Risk Altındaki Kültür Varlıkları Icom Kırmı­zı Listesi: Türkiye ça­lışmasının tanıtım programı, Muğla’nın Bodrum ilçesinde düzenlendi. Kültür ve Turizm Bakanı Mehmet Nuri Ersoy, programda yaptığı konuşma­da kültür varlığı kaçakçılığına karşı Türkiye’nin kararlı duru­şunu bir kez daha vurguladı.

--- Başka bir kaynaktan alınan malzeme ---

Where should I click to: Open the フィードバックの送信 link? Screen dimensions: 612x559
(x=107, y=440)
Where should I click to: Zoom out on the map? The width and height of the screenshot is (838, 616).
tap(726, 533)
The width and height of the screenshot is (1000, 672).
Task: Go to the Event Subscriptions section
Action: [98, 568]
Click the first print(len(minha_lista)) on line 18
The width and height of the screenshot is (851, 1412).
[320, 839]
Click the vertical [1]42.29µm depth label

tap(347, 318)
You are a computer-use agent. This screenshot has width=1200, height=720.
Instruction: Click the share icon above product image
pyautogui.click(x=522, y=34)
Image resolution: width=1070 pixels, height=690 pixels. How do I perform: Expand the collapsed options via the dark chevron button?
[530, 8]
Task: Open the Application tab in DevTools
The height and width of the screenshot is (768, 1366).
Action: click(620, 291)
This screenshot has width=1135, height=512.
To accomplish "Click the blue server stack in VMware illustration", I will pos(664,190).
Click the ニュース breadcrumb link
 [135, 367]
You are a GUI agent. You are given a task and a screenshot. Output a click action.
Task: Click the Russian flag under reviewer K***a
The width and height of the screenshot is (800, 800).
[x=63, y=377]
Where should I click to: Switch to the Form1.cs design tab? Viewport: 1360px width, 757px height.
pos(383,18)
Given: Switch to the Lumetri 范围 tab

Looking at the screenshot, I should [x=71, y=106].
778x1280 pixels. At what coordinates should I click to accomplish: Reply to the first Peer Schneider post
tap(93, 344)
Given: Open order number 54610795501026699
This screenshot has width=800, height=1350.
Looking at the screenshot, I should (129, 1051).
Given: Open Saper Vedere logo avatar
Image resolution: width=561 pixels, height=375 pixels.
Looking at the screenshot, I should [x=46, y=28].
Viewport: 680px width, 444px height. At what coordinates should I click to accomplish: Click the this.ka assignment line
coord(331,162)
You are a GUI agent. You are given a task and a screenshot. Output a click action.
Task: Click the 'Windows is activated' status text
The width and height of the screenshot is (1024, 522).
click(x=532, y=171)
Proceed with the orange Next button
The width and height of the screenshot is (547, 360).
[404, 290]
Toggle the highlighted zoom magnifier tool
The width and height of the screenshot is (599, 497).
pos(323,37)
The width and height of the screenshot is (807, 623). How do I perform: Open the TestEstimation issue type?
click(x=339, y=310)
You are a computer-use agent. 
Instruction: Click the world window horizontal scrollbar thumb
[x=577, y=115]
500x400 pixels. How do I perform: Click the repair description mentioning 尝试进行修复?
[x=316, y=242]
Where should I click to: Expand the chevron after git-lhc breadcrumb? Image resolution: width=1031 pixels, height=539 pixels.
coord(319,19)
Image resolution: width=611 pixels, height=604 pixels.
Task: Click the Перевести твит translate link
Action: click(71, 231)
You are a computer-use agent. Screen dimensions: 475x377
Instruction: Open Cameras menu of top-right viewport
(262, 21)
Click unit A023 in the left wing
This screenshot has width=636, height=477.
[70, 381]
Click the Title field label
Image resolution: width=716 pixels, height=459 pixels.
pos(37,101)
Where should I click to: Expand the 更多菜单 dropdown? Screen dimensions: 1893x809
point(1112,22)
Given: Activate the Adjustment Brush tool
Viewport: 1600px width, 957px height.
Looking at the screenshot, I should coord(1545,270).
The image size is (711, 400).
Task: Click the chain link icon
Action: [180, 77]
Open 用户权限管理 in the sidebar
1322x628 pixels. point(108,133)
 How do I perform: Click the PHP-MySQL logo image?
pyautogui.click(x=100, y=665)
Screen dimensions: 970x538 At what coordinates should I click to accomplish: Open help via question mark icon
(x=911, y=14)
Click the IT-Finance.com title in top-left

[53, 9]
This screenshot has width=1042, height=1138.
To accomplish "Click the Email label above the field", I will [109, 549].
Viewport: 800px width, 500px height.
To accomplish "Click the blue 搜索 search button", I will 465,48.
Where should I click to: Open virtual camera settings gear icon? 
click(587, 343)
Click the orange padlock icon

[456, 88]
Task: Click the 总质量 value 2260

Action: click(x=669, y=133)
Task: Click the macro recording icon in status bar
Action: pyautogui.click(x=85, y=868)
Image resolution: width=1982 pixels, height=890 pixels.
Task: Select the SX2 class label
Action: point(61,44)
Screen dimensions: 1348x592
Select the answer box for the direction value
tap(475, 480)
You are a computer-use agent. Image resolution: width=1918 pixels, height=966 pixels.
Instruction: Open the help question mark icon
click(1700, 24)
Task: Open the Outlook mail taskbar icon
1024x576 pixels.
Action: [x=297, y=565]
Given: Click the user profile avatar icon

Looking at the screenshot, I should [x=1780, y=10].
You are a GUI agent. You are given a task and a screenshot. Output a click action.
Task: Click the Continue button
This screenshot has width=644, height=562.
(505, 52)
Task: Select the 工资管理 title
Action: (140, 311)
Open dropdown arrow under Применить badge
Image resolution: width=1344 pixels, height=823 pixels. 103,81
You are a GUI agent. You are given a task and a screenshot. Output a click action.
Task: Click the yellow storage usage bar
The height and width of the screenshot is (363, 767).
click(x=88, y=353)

Ersoy, “Kırmızı Liste’nin yalnızca Türkiye için değil, uluslararası toplum için de cid­di katkılar sunacağını düşü­nüyorum” dedi. Kültür varlı­ğı kaçakçılığının, eserleri bağ­lamından koparan ve bilimsel verilerin yok olmasına neden olan organize bir suç olduğu­na dikkat çeken Ersoy, bu su­çun günümüzde ulusal güven­lik meselesi hâline geldiğini ve Birleşmiş Milletler Güvenlik Konseyi tarafından terörizmin finansmanında kullanılan bir enstrüman olarak tanımlandı­ğını belirtti.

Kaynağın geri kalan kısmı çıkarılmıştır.